Boo! to Yahoo! No-telecommuting Edict

(NECN: Peter Howe, Cambridge/Chestnut Hill, Mass.) - America’s most famous working Mom may now be America’s most-vilified boss.

Weeks after charging back in to work just days after giving birth, Yahoo CEO Marissa Mayer stunned her staff this week by declaring come June, there is no more telecommuting from home allowed and everyone must come work in a Yahoo office.

As the sixth CEO in barely five years for a company many call bloated and reeling under competition from Google and other Internet search engines and content and e-mail providers, Mayer’s move is being called by some a necessary jolt, and a way short of mass layoffs to shake loose under-motivated workers who may be sticking with Yahoo just for the work-at-home perk.

But backlash against the policy has been swift, and nationwide, with many saying it’s an especially bad signal to be sent by a working mother who should be championing, not shutting down, one of the most popular ways for parents to juggle family and work and maximize their productive contribution to corporate life

“It’s moving backwards in terms of work-family issues, and it's also a pretty regressive move in terms of just general business leadership,’’ Boston College management professor Brad Harrington, who heads BC’s Center for Work and Family, said in an interview Tuesday. “It seems very out of synch with a lot of what our research says and a lot of what the most successful companies are doing these days.’’

Studies generally find about 1 in 10 working Americans regularly log a substantial number of their weekly work hours from home through Internet and phone connections or meetings outside the workplace. Many studies show telecommuting time has been growing, and most companies and organizations expect their employees to put in more hours at home and outside the office – and many are counting on work-from-home arrangements to reduce their need for expensive, often underutilized office space.

Harrington – who once worked a management job for Silicon Valley technology giant Hewlett-Packard while based in Boston and travelling to California for two weeks each month while his kids were very young – said Mayer’s telecommuting ukase was an especially strange move for the head of an Internet company.

“She's in a technology company, and she's running a technology company. Technology companies are usually on the vanguard of these kinds of virtual workplaces,’’ Harrington said. “It's very unusual for a technology company to say, ‘Well, if you're working remotely, you're really not connected to the office.'"

In a widely leaked e-mail to Yahoo! employees, Mayer’s top human-relations aide explained the policy change by saying: “To become the absolute best place to work, communication and collaboration will be important, so we need to be working side-by-side … We need to be one Yahoo!, and that starts with physically being together."

In Kendall Square, Cambridge, Patrick Sweeney, CEO of social-media marketing startup dwinQ, said Mayer’s edict makes sense to him. “I don't think it'll be well received by workers, but I think those are the type of workers they probably don't want to have around anyways,’’ Sweeney said.
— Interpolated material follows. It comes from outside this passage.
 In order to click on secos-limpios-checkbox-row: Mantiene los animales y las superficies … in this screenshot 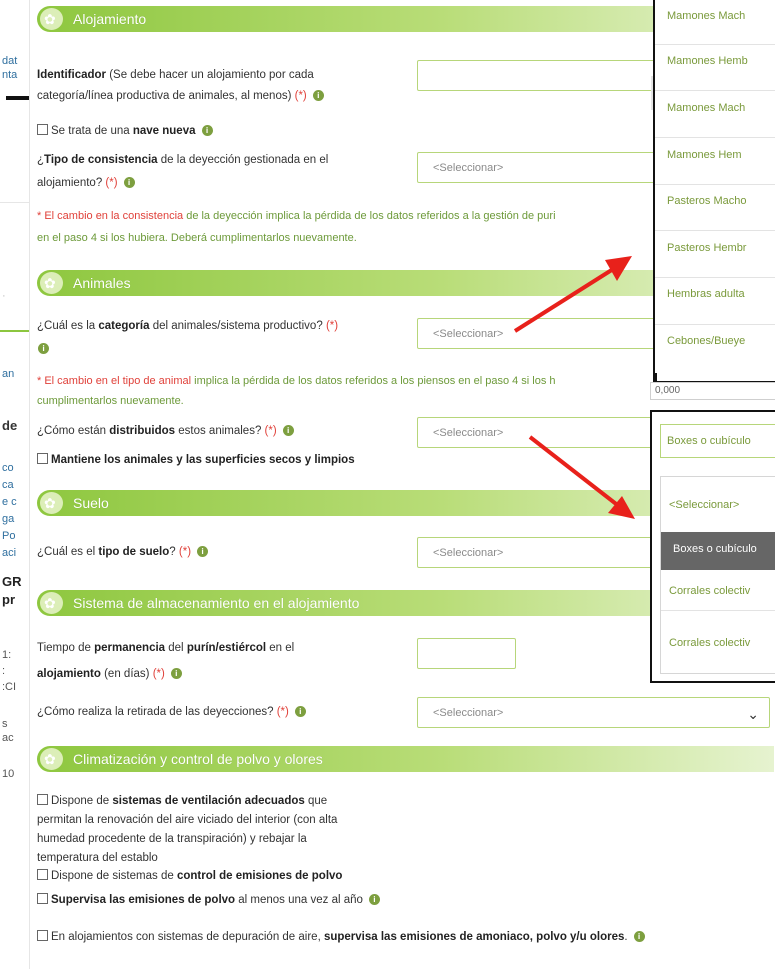, I will do `click(196, 460)`.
At dwinQ, Sweeney said he employs five full-time telecommuters, and five more people who regularly work from home, but requires they all get regular office face time.

“Culturally, we make sure they come in every couple of weeks, so they can be with the team, go out to lunch,’’ and participate in other face-to-face, real-time exchanges, Sweeney said. “That's so important from a cultural perspective, to have people in to collaborate and share ideas, and you really have to be in the office and you have to be with a team.’’
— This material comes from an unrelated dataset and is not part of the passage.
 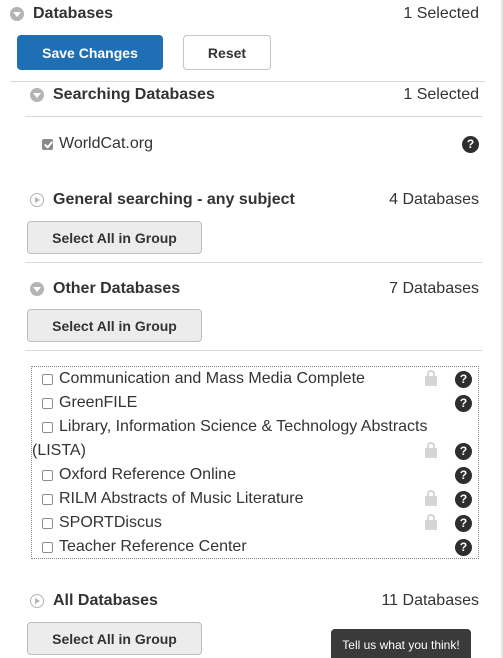 I want to click on other-databases-title: Other Databases, so click(x=117, y=288).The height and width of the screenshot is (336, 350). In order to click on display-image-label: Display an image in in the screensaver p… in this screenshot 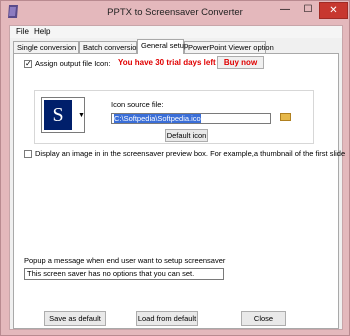, I will do `click(190, 154)`.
While there have been a profusion of books and white papers and management seminars on making telecommuting work, the fact remains it is very popular among Americans. Collaboration software maker Wrike.com recently surveyed more than 1,000 technology professionals and team members and managers, finding 54 percent said they'd be willing to give up their company-paid cellphone in exchange for being able to telecommute, 31 percent said they'd be willing to take less paid vacation, and 25 percent even said they would take a salary cut if that was what it took to be able to work from home.
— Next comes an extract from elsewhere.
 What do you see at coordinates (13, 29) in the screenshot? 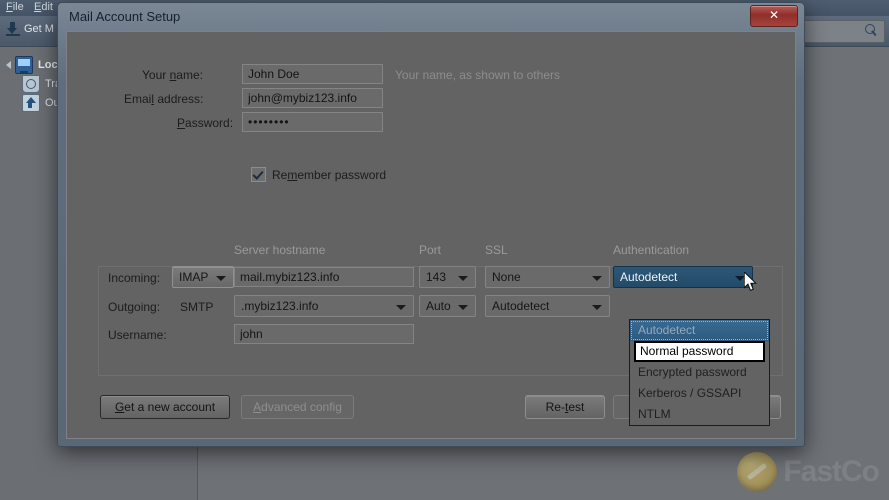
I see `download-icon` at bounding box center [13, 29].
Harrington’s academic center closely studies over 80 big corporations work-life policies and practices. In keeping with the adage that if you want to get something done, give the job to a busy person, Harrington said the center’s research has consistently found a clear correlation between who are the top performers in an organization – and who are the people most interested in work-from-home flexibility, saying the same kinds of people who are committed to being good parents or caregivers or community-minded volunteers, not surprisingly, tend to be committed company workers, too.

“People who are high-energy, they're talented, they're the kind of people who are in demand within the workplace -- they're also the people who are just are the kind of people who are going home trying to be engaged with their children, coaching, being involved in community activities and so forth’’ and holding those as important personal priorities, Harrington said. “They're high-energy and high-engagement kinds of individuals.’’

For Yahoo!, the question still to be answered: How much does it lose in talent and round-the-clock productivity from its new policy, and how much does it gain from keeping its most committed workers and getting more collaboration and brainstorming inspirations from having them spend more time together, in person.